§ **Given text**:
════════════════════

Mr Fluffy explores blithely along the eleagnus hedge.  He was climbing it yesterday afternoon but fell out, to judge from the crash while we were drinking tea on the terrace.  He leaps at butterflies, and collects leaves which he brings back into the house.  The only kitten to have captured any actual prey so far as we know is the serious kitten, who caught a vole last week.  He took it into the house, and since I am keen for them to act as rodent controllers as well as pets I didn't like to discourage him by shouting at him to take it out.  I hope Mr Fluffy does not become a bird specialist.  He seems to lack the concentration to wait by holes in the ground for things to come out, but is very quick on his feet and seemingly obsessed by flying things.  He likes watching the bats as they hunt past the windows after nightfall.

Our Ginger had had enough of them by this evening, and stomped off in a hissy fit to the herb bed, but when he turned round and saw that none of his small acolytes had followed him he stomped back and settled on the doorstep, surrounded by adoring kittens.  The Systems Administrator has caught him a couple of times leading them around the back garden.  He wouldn't admit it, but I think he secretly likes them.

Sunday, 24 July 2016

rose, thou art old and too fat

The lawn edges have assumed a Forth Bridge quality, before the switched to epoxy coating put an end to the endless repainting.  I hadn't got all the way round when it was time to start again at the beginning.  Obviously I should have put cutting the lawn edges further up my list of things to do, only it is not as entertaining as fussing around with flowers, or as conspicuously urgent as potting things on from their tiny pots before they are ruined by drought and starvation.  Fortunately we do not open to the public and the Systems Administrator has no strong view on lawn edges.

I pondered the question of the roses as I worked my way around the edge of the rose bed below the veranda.  Edging provides good thinking time in a garden.  You look at each part of the bed in turn, and the whole view unfolds from a gradually shifting angle.  As I clipped, slowly and methodically while keeping an eye out for approaching kittens or any toads that might be sheltering under the whiskery edges, I saw how the overgrown, massed effect of the roses was exacerbated by the eager young rose stems shooting up all around them.  These were not suckers of the root stock, but the actual old roses.  Several of them, having been quite demure in their early years, now run not quite like the devil, but pretty vigorously.  I chopped the unwanted shoots down to ground level last winter, but they have sprung back.

════════════════════

§ **Data section**:
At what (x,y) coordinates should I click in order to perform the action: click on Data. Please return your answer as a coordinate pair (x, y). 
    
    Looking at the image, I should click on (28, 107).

════════════════════

§ **Exercise 1**:
From the garden diary above, list each thing Mr Fluffy is reported to do.
§ **Exercise 2**:
In the garden diary, why does the writer not shout at the serious kitten to take the vole back out of the house?

§ **Exercise response 1**:
- Explores along the eleagnus hedge
- Climbed the hedge yesterday afternoon but fell out
- Leaps at butterflies
- Collects leaves and brings them back into the house
- Watches the bats as they hunt past the windows after nightfall

§ **Exercise response 2**:
The writer is keen for the kittens to act as rodent controllers as well as pets. Shouting at the kitten might have discouraged him from catching rodents.